■ **TRABAJO POR HACER**:
- A) Indica si cada afirmación concuerda con el relato sobre Gumercindo y los colchones. Responde sí o no y cita las palabras del relato que lo deciden: (i) Gumercindo vendió su primer colchón por $50 pesos. (ii) Gumercindo tardó seis meses en hacer su primer colchón. (iii) Los materiales de la máquina de resortes costaron $100 pesos.
- B) Según el relato sobre Gumercindo y los colchones, ¿cuánto le costaron los materiales de su primer colchón?
- C) Prosigue el relato sobre Gumercindo y su negocio de colchones desde el punto donde termina.

El trabajo fue tan próspero para Gumercindo que llegaba a ganar hasta $100 pesos a la semana. Era buen dinero para el campesino boyacense que estuvo a punto de abandonar el sueño de trabajar.
Lo más extraño del caso es que el jefe que lo echó cuatro veces y lo “explotó” durante tres años le dio la clave del éxito.
-Chino, donde usted trabaja hay una fábrica de colchones Pullman. ¿Ya aprendió a hacer colchones?-, le expresó su jefe sin el mayor interés.
-¿Para qué?
-En la mitad de esa casa hay una fábrica de colchones, la idea es que aprenda y se viene y ponemos una fabriquita en compañía. Aprenda que pa’ antier es tarde.
Se hizo muy amigo de los colchoneros. Durante el almuerzo, con un pan francés y una gaseosa en el estómago, le ayudaba a los obreros con los colchones. Treinta días después hizo su primer colchón. “Me quedó tan bonito, que superaba al de ellos”. Guardó su obra de arte en un taller hasta que un día un señor lo vio y le gustó. Le preguntó cuánto valía y Gómez le dijo que $50 pesos. Los materiales le habían costado $25. Se lo compró.
Su otro empleador, el que le había sugerido la idea de los colchones, le propuso irse a trabajar de tiempo completo con él. Le propuso una sociedad.
Tiempo después, y afanado por la idea loca de inventar su propia máquina de resortes, la armó con $50 pesos en materiales. Ya estaba consumando el negocio. "Metía el alambre y con la manivela le daba vueltas hasta que terminaba en forma de resortes. Lo cortaba con un alicate, lo sacaba y lo enviaba a una prensa. Quería exhibir la máquina y enchaparla hasta en oro", cuenta el hombre que años después llegó a contar con más de diez empleados que fabricaban cerca de 250 mil resortes en treinta días.

■ **DATOS PROPORCIONADOS**:
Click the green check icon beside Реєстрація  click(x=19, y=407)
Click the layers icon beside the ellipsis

---

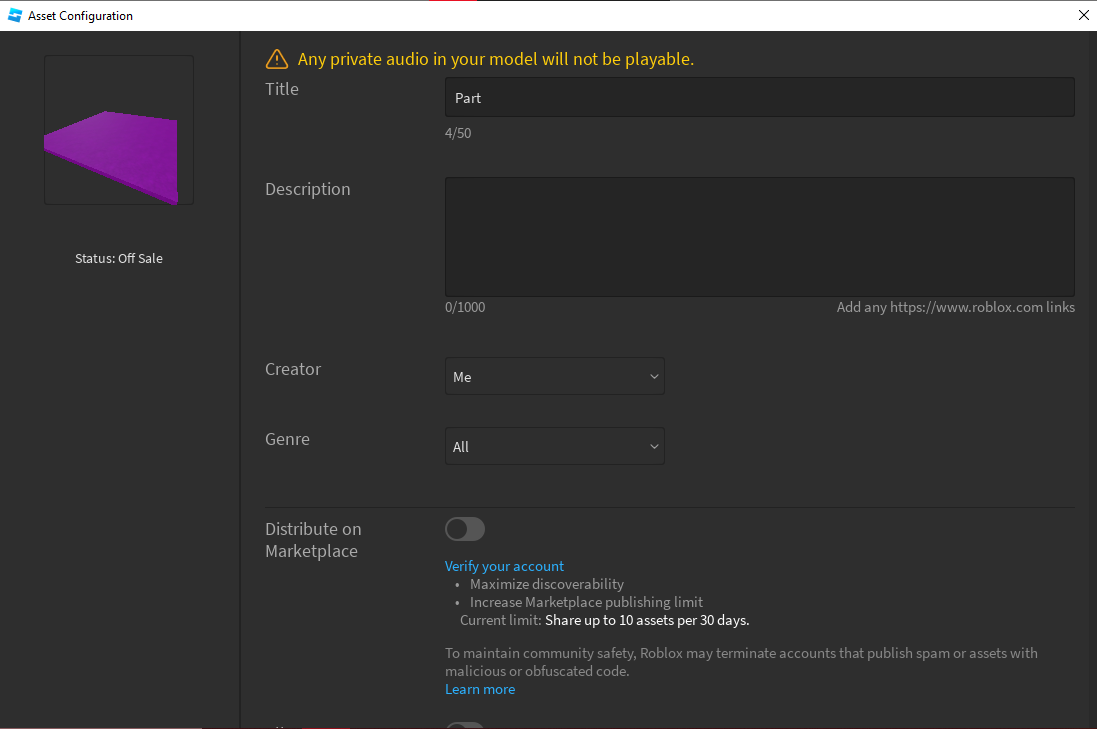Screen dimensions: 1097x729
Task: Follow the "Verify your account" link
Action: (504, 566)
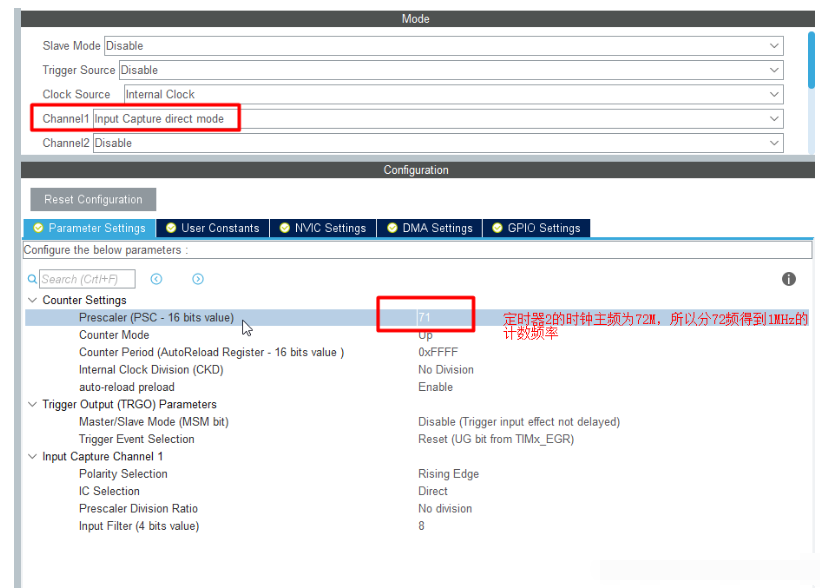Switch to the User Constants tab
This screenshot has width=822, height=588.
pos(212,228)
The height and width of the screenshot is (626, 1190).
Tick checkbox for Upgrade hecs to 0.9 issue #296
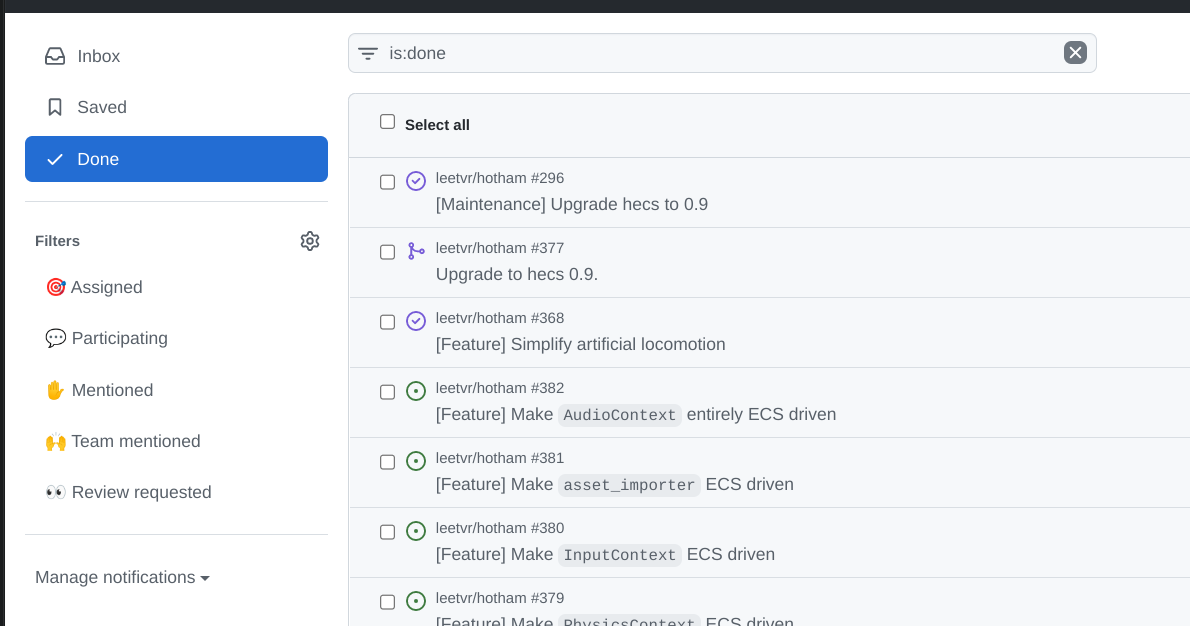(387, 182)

■ **RESULTADOS DEL EJERCICIO**:
- A)
(i) Sí: "Le preguntó cuánto valía y Gómez le dijo que $50 pesos." y "Se lo compró."
(ii) No: "Treinta días después hizo su primer colchón."
(iii) No: "la armó con $50 pesos en materiales."

- B) Le costaron $25.

- C)
La sociedad con su anterior patrón y ahora amigo terminó a los dos años. "Él era desorganizado, preferí partir y con una maquinita de coser Singer cosía los forros y me instalé por mi cuenta. Arrendé un tallercito con una enrramadita porque en la parte de arriba podía trabajar de pie, pero en la parte de abajo me tocaba trabajar con la cabeza agachada. Duré tres meses y me pasé a un sitio más adecuado", dice Gómez, quien tiempo después le cambió la razón social a su empresa Sueño Dorado por Colchones El Dorado.
Partía de ceros nuevamente ya que con su antiguo socio no pagaba arriendo. Consiguió un local y en el barrio Benjamín Herrera se afianzó la compañía. A pesar de la falta de capital de Gómez empezó a llegar mucho trabajo. Comenzó con dos colchones al mes, después uno por semana, luego cuatro, contrató un empleado, ya que debía hacer uno diario.
Fue un trabajo arduo. Trabajaba de seis de la mañana a doce de la noche. Se levantaba a las cinco, se bañaba y trabajaba hasta las nueve. Desayunaba de nueve a nueve treinta, almorzaba a las doce del medio día, reposaba media hora y continuaba hasta la media noche. "Yo hacía colchones y tapizaba muebles. Con lo que ganaba haciendo muebles invertía en los colchones. Una lucha ardua, tremenda, hermosa. Cada vez que me acuerdo de eso me da satisfacción. Saber que pasé por las verdes y las maduras".
Hubo superavit de colchones. La demanda era cada vez mayor y tuvo que alquilar una casa contigua para poder emplear a más gente con la que pudiera cumplir con la demanda. Aquí la vida le volvió a dar un giro importante. No solo se le "apareció la virgen" sino que su segundo gran negocio estaba a punto de darse.
El dueño de la Casa de la Greca, ubicada en el centro de Bogotá, le ofreció un lote en la calle 13 con carrera 68. "Aquí en ese entonces no había sino solo una carretera llena de curvas. No existía la avenida que conocemos actualmente". El lote costaba 90 mil pesos que fueron regateados. Gumercindo no tenía dinero para comprarlo, pero en cambio, ofreció que cancelaría la deuda con colchones. El propietario aceptó.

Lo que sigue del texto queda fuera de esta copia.